# ABOUT THIS TASK:
Return all the entries word for word.
------------------------------------------------
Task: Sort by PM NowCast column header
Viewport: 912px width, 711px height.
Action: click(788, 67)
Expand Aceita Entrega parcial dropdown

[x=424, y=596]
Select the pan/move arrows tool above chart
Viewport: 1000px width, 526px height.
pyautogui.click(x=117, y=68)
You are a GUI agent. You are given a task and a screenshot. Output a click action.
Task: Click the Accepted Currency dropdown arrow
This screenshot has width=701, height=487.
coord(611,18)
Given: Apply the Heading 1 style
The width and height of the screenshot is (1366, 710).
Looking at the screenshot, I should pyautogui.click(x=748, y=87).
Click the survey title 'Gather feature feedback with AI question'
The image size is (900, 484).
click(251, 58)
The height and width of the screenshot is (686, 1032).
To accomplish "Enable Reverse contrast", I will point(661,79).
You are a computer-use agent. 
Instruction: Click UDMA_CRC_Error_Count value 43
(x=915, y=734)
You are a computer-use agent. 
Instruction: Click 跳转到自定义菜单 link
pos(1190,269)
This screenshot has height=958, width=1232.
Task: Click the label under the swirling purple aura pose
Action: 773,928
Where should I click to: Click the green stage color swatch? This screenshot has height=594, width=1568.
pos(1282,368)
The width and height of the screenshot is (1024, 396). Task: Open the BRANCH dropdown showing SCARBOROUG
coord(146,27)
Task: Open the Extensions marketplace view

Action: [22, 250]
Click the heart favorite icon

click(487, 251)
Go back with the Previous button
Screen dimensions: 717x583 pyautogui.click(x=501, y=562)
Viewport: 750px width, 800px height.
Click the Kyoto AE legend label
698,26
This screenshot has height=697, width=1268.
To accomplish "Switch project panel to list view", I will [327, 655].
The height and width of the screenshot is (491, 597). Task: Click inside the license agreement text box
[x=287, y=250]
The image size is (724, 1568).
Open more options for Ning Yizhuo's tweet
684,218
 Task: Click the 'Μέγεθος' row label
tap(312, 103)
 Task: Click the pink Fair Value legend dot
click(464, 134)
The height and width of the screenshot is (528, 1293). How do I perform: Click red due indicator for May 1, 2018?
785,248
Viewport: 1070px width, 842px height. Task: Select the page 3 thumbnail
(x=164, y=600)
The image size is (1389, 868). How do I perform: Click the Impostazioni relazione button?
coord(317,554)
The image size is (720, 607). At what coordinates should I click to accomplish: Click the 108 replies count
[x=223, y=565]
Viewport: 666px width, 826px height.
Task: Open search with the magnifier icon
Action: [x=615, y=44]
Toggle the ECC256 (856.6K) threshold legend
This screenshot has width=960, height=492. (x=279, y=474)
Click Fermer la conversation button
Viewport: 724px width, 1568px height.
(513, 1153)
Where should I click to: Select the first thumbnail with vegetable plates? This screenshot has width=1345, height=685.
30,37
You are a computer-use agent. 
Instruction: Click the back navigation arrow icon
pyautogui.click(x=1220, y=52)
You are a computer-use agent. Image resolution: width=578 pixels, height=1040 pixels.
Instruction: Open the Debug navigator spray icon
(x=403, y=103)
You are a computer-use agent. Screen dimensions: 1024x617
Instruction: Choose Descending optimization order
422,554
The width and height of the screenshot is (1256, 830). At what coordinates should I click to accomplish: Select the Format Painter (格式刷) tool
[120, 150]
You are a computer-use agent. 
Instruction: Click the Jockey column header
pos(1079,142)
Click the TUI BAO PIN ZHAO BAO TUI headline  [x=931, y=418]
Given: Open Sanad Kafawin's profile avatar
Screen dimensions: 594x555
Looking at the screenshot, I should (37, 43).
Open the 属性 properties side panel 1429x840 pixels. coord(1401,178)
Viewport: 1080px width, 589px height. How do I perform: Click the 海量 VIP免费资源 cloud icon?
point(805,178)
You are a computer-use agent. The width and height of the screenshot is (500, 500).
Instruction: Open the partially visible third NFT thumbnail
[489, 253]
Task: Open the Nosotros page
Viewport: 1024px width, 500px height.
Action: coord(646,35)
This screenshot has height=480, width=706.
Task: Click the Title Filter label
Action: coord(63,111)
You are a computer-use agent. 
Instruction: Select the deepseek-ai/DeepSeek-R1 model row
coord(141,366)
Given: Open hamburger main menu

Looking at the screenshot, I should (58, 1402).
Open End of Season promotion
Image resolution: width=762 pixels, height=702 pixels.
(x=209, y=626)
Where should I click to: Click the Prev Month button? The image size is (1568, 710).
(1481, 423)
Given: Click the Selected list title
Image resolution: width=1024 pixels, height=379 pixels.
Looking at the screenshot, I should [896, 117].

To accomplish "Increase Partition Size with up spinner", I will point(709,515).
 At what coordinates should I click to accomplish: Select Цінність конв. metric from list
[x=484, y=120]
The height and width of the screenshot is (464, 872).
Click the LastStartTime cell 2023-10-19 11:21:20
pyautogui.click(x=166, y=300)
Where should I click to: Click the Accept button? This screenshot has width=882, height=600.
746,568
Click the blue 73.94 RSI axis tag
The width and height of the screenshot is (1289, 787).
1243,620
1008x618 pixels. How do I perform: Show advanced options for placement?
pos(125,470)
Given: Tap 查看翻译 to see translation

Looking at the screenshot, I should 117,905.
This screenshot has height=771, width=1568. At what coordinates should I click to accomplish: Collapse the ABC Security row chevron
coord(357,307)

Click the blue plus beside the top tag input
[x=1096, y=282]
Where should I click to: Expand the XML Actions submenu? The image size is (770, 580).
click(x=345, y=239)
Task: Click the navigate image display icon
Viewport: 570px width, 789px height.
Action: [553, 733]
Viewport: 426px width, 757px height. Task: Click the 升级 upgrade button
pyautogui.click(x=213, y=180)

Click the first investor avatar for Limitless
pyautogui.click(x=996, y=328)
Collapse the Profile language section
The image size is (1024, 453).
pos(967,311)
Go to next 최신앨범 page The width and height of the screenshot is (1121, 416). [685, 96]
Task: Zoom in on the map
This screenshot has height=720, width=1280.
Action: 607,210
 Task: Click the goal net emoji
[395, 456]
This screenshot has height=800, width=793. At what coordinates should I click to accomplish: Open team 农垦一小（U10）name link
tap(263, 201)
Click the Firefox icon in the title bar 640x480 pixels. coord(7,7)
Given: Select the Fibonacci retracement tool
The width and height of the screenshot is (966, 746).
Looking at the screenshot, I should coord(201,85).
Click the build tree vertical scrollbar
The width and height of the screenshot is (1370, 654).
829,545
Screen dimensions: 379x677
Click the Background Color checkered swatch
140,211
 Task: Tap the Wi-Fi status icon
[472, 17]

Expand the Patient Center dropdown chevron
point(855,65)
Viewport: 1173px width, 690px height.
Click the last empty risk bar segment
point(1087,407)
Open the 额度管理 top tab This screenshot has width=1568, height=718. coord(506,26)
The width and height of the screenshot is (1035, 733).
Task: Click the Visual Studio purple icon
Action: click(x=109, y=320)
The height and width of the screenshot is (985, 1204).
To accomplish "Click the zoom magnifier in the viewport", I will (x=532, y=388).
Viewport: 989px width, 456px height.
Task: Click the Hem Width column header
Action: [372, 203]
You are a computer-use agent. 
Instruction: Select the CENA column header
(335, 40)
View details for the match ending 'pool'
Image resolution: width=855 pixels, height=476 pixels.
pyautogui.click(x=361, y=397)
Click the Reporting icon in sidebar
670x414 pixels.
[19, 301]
------------------------------------------------
# REPLY TO THE TASK:
Task: Sort by PM NowCast column header
Viewport: 912px width, 711px height.
Action: click(788, 67)
Expand Aceita Entrega parcial dropdown

[x=424, y=596]
Select the pan/move arrows tool above chart
Viewport: 1000px width, 526px height.
pyautogui.click(x=117, y=68)
You are a GUI agent. You are given a task and a screenshot. Output a click action.
Task: Click the Accepted Currency dropdown arrow
This screenshot has width=701, height=487.
coord(611,18)
Given: Apply the Heading 1 style
The width and height of the screenshot is (1366, 710).
Looking at the screenshot, I should pyautogui.click(x=748, y=87).
Click the survey title 'Gather feature feedback with AI question'
The image size is (900, 484).
click(251, 58)
The height and width of the screenshot is (686, 1032).
To accomplish "Enable Reverse contrast", I will point(661,79).
You are a computer-use agent. 
Instruction: Click UDMA_CRC_Error_Count value 43
(x=915, y=734)
You are a computer-use agent. 
Instruction: Click 跳转到自定义菜单 link
pos(1190,269)
This screenshot has height=958, width=1232.
Task: Click the label under the swirling purple aura pose
Action: 773,928
Where should I click to: Click the green stage color swatch? This screenshot has height=594, width=1568.
pos(1282,368)
The width and height of the screenshot is (1024, 396). Task: Open the BRANCH dropdown showing SCARBOROUG
coord(146,27)
Task: Open the Extensions marketplace view

Action: [22, 250]
Click the heart favorite icon

click(487, 251)
Go back with the Previous button
Screen dimensions: 717x583 pyautogui.click(x=501, y=562)
Viewport: 750px width, 800px height.
Click the Kyoto AE legend label
698,26
This screenshot has height=697, width=1268.
To accomplish "Switch project panel to list view", I will [327, 655].
The height and width of the screenshot is (491, 597). Task: Click inside the license agreement text box
[x=287, y=250]
The image size is (724, 1568).
Open more options for Ning Yizhuo's tweet
684,218
 Task: Click the 'Μέγεθος' row label
tap(312, 103)
 Task: Click the pink Fair Value legend dot
click(464, 134)
The height and width of the screenshot is (528, 1293). How do I perform: Click red due indicator for May 1, 2018?
785,248
Viewport: 1070px width, 842px height. Task: Select the page 3 thumbnail
(x=164, y=600)
The image size is (1389, 868). How do I perform: Click the Impostazioni relazione button?
coord(317,554)
The image size is (720, 607). At what coordinates should I click to accomplish: Click the 108 replies count
[x=223, y=565]
Viewport: 666px width, 826px height.
Task: Open search with the magnifier icon
Action: [x=615, y=44]
Toggle the ECC256 (856.6K) threshold legend
This screenshot has width=960, height=492. (x=279, y=474)
Click Fermer la conversation button
Viewport: 724px width, 1568px height.
(513, 1153)
Where should I click to: Select the first thumbnail with vegetable plates? This screenshot has width=1345, height=685.
30,37
You are a computer-use agent. 
Instruction: Click the back navigation arrow icon
pyautogui.click(x=1220, y=52)
You are a computer-use agent. Image resolution: width=578 pixels, height=1040 pixels.
Instruction: Open the Debug navigator spray icon
(x=403, y=103)
You are a computer-use agent. Screen dimensions: 1024x617
Instruction: Choose Descending optimization order
422,554
The width and height of the screenshot is (1256, 830). At what coordinates should I click to accomplish: Select the Format Painter (格式刷) tool
[120, 150]
You are a computer-use agent. 
Instruction: Click the Jockey column header
pos(1079,142)
Click the TUI BAO PIN ZHAO BAO TUI headline  [x=931, y=418]
Given: Open Sanad Kafawin's profile avatar
Screen dimensions: 594x555
Looking at the screenshot, I should (37, 43).
Open the 属性 properties side panel 1429x840 pixels. coord(1401,178)
Viewport: 1080px width, 589px height. How do I perform: Click the 海量 VIP免费资源 cloud icon?
point(805,178)
You are a computer-use agent. The width and height of the screenshot is (500, 500).
Instruction: Open the partially visible third NFT thumbnail
[489, 253]
Task: Open the Nosotros page
Viewport: 1024px width, 500px height.
Action: coord(646,35)
This screenshot has height=480, width=706.
Task: Click the Title Filter label
Action: coord(63,111)
You are a computer-use agent. 
Instruction: Select the deepseek-ai/DeepSeek-R1 model row
coord(141,366)
Given: Open hamburger main menu

Looking at the screenshot, I should (58, 1402).
Open End of Season promotion
Image resolution: width=762 pixels, height=702 pixels.
(x=209, y=626)
Where should I click to: Click the Prev Month button? The image size is (1568, 710).
(1481, 423)
Given: Click the Selected list title
Image resolution: width=1024 pixels, height=379 pixels.
Looking at the screenshot, I should [896, 117].

To accomplish "Increase Partition Size with up spinner", I will point(709,515).
 At what coordinates should I click to accomplish: Select Цінність конв. metric from list
[x=484, y=120]
The height and width of the screenshot is (464, 872).
Click the LastStartTime cell 2023-10-19 11:21:20
pyautogui.click(x=166, y=300)
Where should I click to: Click the Accept button? This screenshot has width=882, height=600.
746,568
Click the blue 73.94 RSI axis tag
The width and height of the screenshot is (1289, 787).
1243,620
1008x618 pixels. How do I perform: Show advanced options for placement?
pos(125,470)
Given: Tap 查看翻译 to see translation

Looking at the screenshot, I should 117,905.
This screenshot has height=771, width=1568. At what coordinates should I click to accomplish: Collapse the ABC Security row chevron
coord(357,307)

Click the blue plus beside the top tag input
[x=1096, y=282]
Where should I click to: Expand the XML Actions submenu? The image size is (770, 580).
click(x=345, y=239)
Task: Click the navigate image display icon
Viewport: 570px width, 789px height.
Action: [553, 733]
Viewport: 426px width, 757px height. Task: Click the 升级 upgrade button
pyautogui.click(x=213, y=180)

Click the first investor avatar for Limitless
pyautogui.click(x=996, y=328)
Collapse the Profile language section
The image size is (1024, 453).
pos(967,311)
Go to next 최신앨범 page The width and height of the screenshot is (1121, 416). [685, 96]
Task: Zoom in on the map
This screenshot has height=720, width=1280.
Action: 607,210
 Task: Click the goal net emoji
[395, 456]
This screenshot has height=800, width=793. At what coordinates should I click to accomplish: Open team 农垦一小（U10）name link
tap(263, 201)
Click the Firefox icon in the title bar 640x480 pixels. coord(7,7)
Given: Select the Fibonacci retracement tool
The width and height of the screenshot is (966, 746).
Looking at the screenshot, I should coord(201,85).
Click the build tree vertical scrollbar
The width and height of the screenshot is (1370, 654).
829,545
Screen dimensions: 379x677
Click the Background Color checkered swatch
140,211
 Task: Tap the Wi-Fi status icon
[472, 17]

Expand the Patient Center dropdown chevron
point(855,65)
Viewport: 1173px width, 690px height.
Click the last empty risk bar segment
point(1087,407)
Open the 额度管理 top tab This screenshot has width=1568, height=718. coord(506,26)
The width and height of the screenshot is (1035, 733).
Task: Click the Visual Studio purple icon
Action: click(x=109, y=320)
The height and width of the screenshot is (985, 1204).
To accomplish "Click the zoom magnifier in the viewport", I will (x=532, y=388).
Viewport: 989px width, 456px height.
Task: Click the Hem Width column header
Action: [372, 203]
You are a computer-use agent. 
Instruction: Select the CENA column header
(335, 40)
View details for the match ending 'pool'
Image resolution: width=855 pixels, height=476 pixels.
pyautogui.click(x=361, y=397)
Click the Reporting icon in sidebar
670x414 pixels.
[19, 301]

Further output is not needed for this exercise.